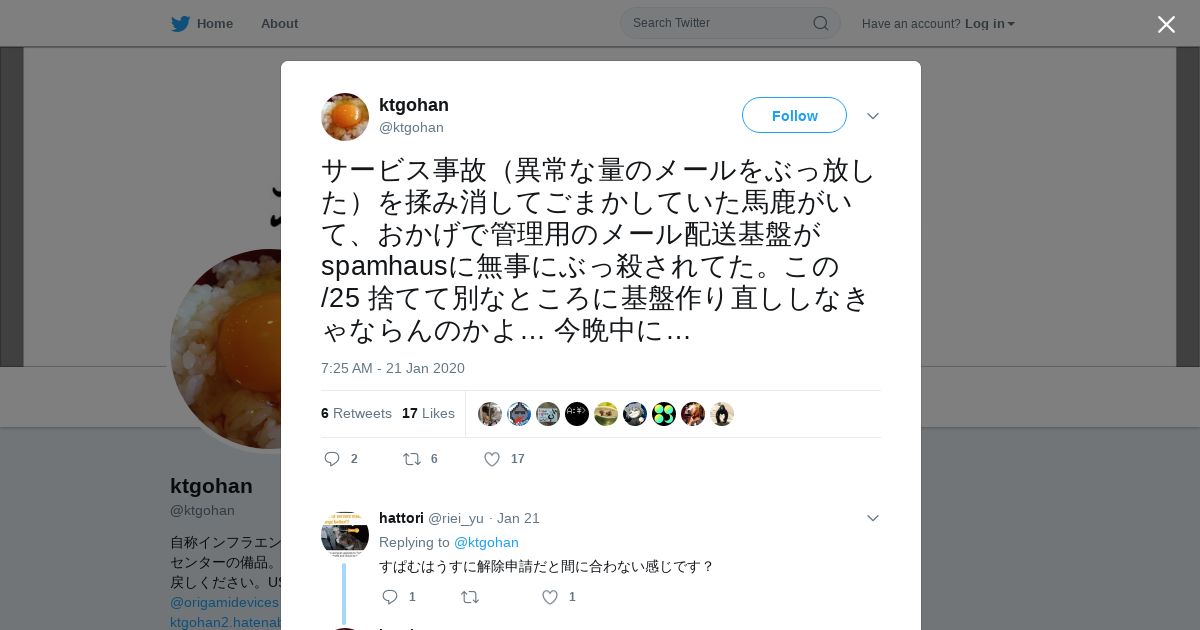
Task: Click the reply icon under main tweet
Action: (333, 459)
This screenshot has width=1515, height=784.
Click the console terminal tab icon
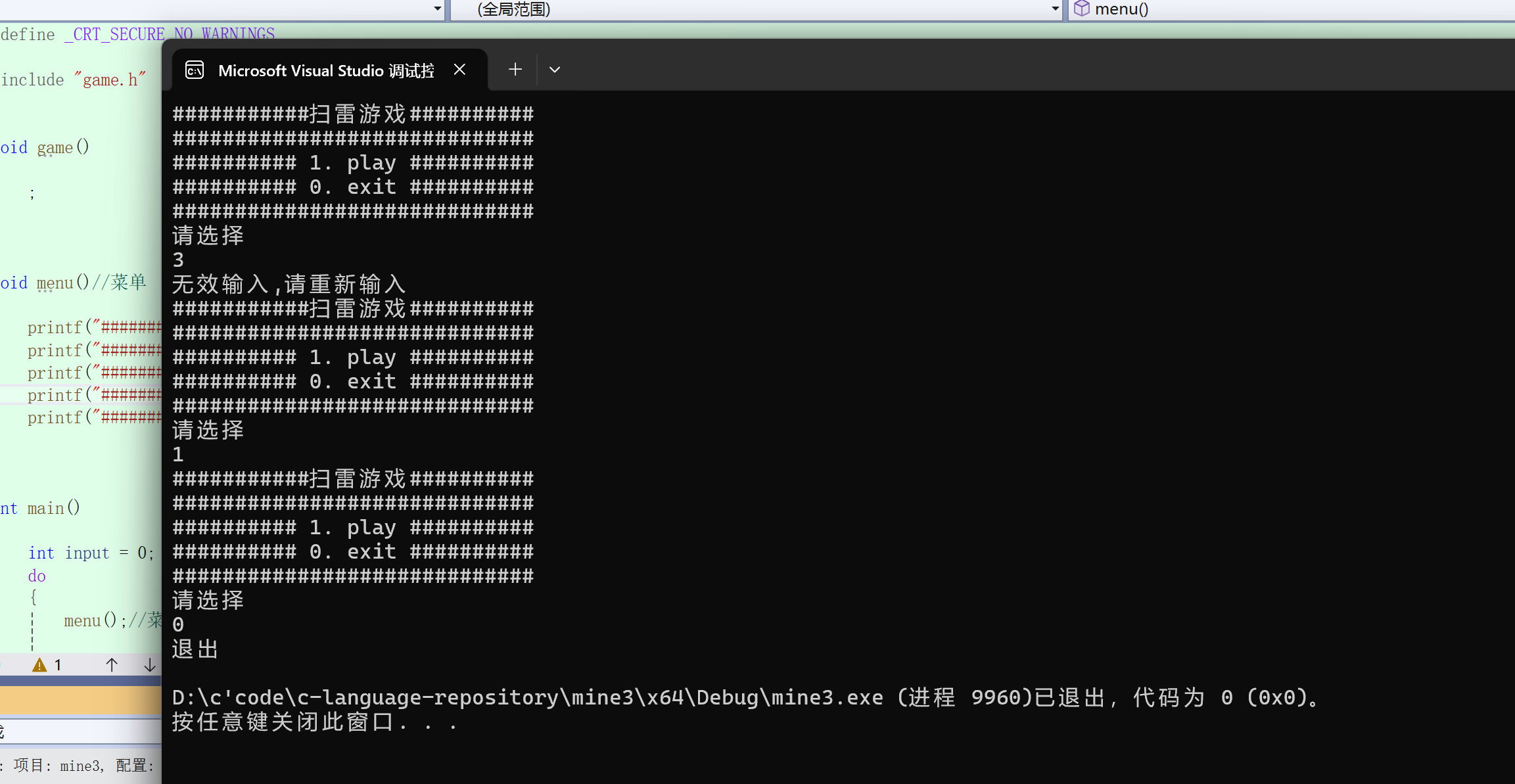(x=195, y=70)
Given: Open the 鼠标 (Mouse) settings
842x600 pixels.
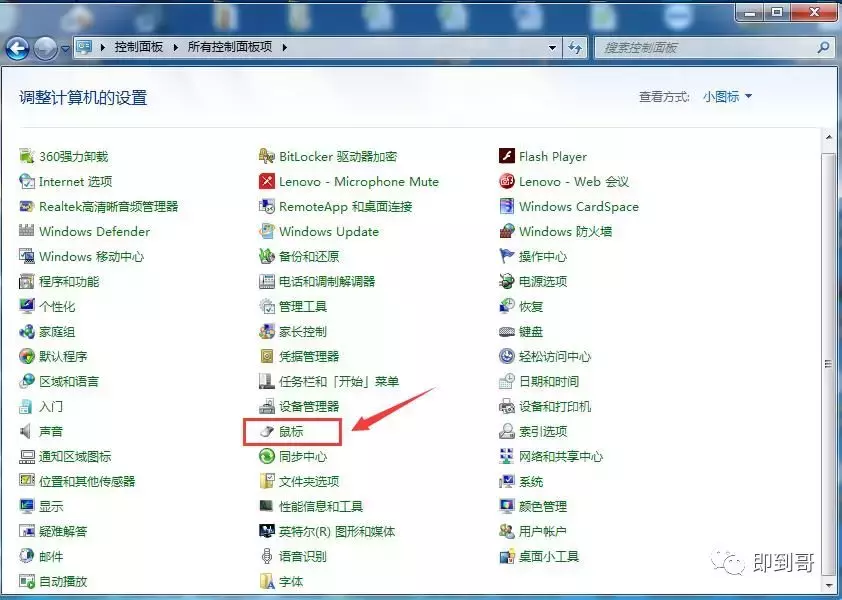Looking at the screenshot, I should click(x=290, y=432).
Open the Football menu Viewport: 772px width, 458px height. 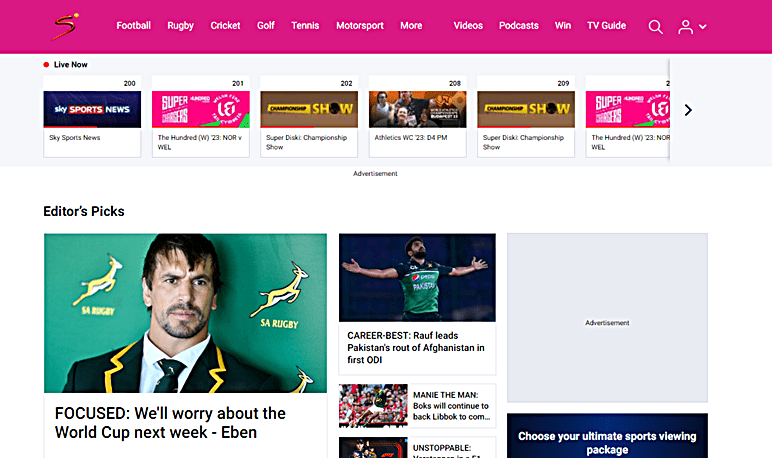tap(133, 26)
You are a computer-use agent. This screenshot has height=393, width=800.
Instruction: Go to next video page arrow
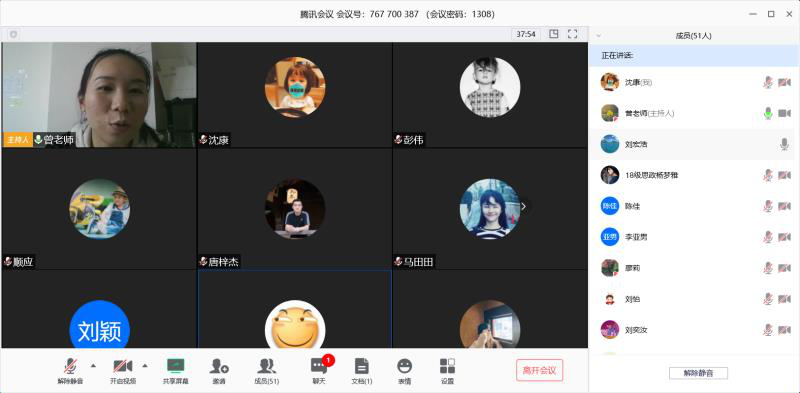click(x=523, y=206)
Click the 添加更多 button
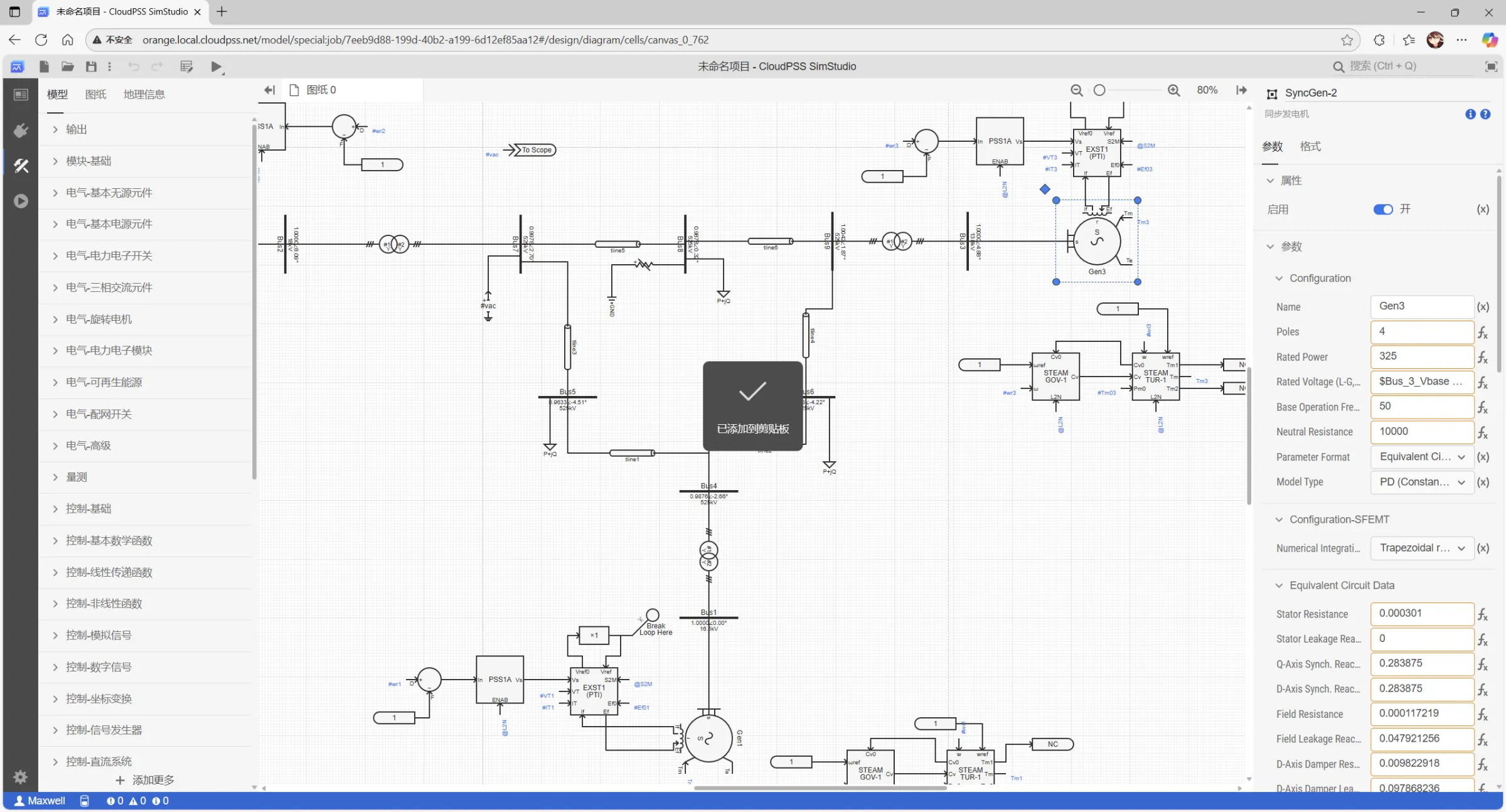This screenshot has height=812, width=1506. tap(146, 780)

### Problem to work on:
Set out the records as a JSON list of strings, one string per line, beginning with the line containing "This screenshot has width=1515, height=784." and continuing through the line containing "Looking at the", both included; omit blank lines and leave the pictures out.

### Solution below:
[
  "This screenshot has width=1515, height=784.",
  "Click the console terminal tab icon",
  "(x=195, y=70)",
  "Given: Open the 鼠标 (Mouse) settings",
  "842x600 pixels.",
  "Looking at the screenshot, I should click(x=290, y=432)."
]